Failure by fatigue

I was reading the "To Engineer Is Human" by Henry Petroski where he argues that failure is not an anomaly, it is the very fabric of the engineering progress. In structural engineering, a catastrophe is rarely a sudden event, most of the times is the result of failure by fatigue: a process where "manufacturing flaws" or tiny microscopic cracks grow slowly until a breaking point.

In the software engineering world these microscopic cracks can be API calls that increase slowly, database queries that start getting slower, interactions by some users that are not anticipated. One bad line of code usually doesnt break the system but many small invisible "cracks" that accumulate overtime until they reach intolerable proportions do.

We can be very strict and try to prevent these "cracks" following the principle of not allowing Broken Windows but we know that this is practically impossible, first because you have deadlines to meet, second because it is very expensive and third because there are many unknown unknowns that you only discover under real conditions and not in a "Lab" environment.

We write automated test, we do performance tests, we do manual test, some lucky ones have QA engineers in their teams, but the truth is that is almost impossible to predict how a system will behave under real conditions. Despite our automated suites and performance benchmarks, we are often just testing for the expected. The real danger isn't the bug we can replicate in staging, it’s the slow, invisible fatigue that only emerges under real conditions. We treat systems as static, but production is a living environment that reveals flaws no test suite could ever predict.

This realization changes the way we must view our craft. If "all machine and structural designs are problems in fatigue," then software engineering is less about achieving a state of static perfection and more about the constant management of decay. The forces of nature (which in software look like shifting requirements, evolving security threats, and scaling demands) are always there. The goal is not to build something that will never break, but to build something where the "cracks" are visible enough to be monitored and managed before they lead to a brittle fracture. We have the tooling for that either is called Grafana, Sentry or Datadog.

People make mistakes, the things we build will have flaws, too. Accepting this doesn't mean we should be careless. Instead, it means we must be even more careful. When we realize that software is a living thing, prone to the same wear and tear as an old clock or a steel bridge, we can stop being afraid of failure. We can start using those small cracks and lessons as the very tools we need to build something that actually lasts.

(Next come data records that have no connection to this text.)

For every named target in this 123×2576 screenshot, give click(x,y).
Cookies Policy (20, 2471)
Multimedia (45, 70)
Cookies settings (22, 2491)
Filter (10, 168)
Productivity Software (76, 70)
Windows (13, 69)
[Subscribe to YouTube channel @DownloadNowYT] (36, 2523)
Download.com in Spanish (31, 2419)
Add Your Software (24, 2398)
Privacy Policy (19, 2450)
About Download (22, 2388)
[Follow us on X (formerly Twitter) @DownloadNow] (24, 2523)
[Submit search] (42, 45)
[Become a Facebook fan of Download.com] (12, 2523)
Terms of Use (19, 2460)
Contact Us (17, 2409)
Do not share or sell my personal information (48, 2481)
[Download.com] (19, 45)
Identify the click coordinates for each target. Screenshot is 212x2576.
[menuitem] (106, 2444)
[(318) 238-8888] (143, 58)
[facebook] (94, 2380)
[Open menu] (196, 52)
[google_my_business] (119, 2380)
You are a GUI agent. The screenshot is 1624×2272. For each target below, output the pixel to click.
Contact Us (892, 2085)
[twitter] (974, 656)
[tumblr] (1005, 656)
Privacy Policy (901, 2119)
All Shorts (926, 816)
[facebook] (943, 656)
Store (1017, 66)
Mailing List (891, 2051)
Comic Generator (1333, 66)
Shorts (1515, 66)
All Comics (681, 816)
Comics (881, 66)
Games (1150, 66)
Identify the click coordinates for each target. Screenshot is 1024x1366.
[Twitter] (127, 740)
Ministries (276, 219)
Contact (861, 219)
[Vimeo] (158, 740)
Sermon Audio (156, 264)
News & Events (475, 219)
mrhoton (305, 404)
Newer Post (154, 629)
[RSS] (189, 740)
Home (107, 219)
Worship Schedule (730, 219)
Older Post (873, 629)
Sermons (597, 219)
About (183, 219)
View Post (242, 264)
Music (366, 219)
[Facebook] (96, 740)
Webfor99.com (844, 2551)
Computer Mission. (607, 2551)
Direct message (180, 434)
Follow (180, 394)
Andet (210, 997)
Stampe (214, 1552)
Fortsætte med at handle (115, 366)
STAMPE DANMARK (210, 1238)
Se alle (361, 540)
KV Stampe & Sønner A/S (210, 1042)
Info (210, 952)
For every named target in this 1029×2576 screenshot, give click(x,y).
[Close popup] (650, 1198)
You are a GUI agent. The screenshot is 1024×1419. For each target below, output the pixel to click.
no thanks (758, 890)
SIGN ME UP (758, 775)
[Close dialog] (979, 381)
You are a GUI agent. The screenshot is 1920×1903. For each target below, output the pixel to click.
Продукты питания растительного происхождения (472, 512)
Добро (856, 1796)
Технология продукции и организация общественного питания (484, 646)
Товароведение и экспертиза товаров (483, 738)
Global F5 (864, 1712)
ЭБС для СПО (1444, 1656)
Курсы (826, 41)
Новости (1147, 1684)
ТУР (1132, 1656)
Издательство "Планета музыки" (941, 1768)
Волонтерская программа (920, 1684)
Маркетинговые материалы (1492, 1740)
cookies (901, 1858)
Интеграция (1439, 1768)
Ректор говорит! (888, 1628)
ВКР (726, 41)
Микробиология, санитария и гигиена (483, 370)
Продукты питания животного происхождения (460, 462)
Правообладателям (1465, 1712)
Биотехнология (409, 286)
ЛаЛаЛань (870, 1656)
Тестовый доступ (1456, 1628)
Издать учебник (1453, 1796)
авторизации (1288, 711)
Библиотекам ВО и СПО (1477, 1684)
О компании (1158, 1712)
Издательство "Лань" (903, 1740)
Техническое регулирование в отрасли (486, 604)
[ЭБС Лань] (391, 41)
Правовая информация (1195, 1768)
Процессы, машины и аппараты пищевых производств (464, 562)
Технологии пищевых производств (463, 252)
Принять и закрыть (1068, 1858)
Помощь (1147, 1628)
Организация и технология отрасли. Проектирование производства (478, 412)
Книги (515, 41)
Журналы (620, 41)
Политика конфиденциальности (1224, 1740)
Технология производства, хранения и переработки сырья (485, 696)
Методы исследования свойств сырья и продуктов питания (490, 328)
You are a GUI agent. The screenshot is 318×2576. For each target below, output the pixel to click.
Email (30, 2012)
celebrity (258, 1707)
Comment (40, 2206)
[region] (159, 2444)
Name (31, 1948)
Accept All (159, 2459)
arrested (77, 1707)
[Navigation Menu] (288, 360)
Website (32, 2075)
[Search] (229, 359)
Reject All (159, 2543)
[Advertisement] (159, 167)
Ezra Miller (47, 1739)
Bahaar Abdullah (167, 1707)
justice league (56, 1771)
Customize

Nassim Taleb introduced the concept of Antifragility, describing systems that do not just resist cracks but actually get better because of them. In the software engineering world, we see this through Postmortems, where we discuss how to improve existing issues after a production problem is revealed. It takes the form of Runbooks created to solve emergencies, or Chaos Engineering techniques used so we don't have to wait for time to reveal the cracks. It can even be Error Budgets: if you have a high budget left, you take more risks and ship faster; if the budget is low, you focus purely on reliability. This creates a self-healing loop where the "stress" of system instability forces the team to prioritize quality, making the system stronger for the next cycle.

Ultimately, engineering is not about the absence of failure, but the mastery of it. By accepting that software is subject to "fatigue" just like any physical bridge, we shift our focus from the impossible goal of perfection to the vital work of visibility and adaptation.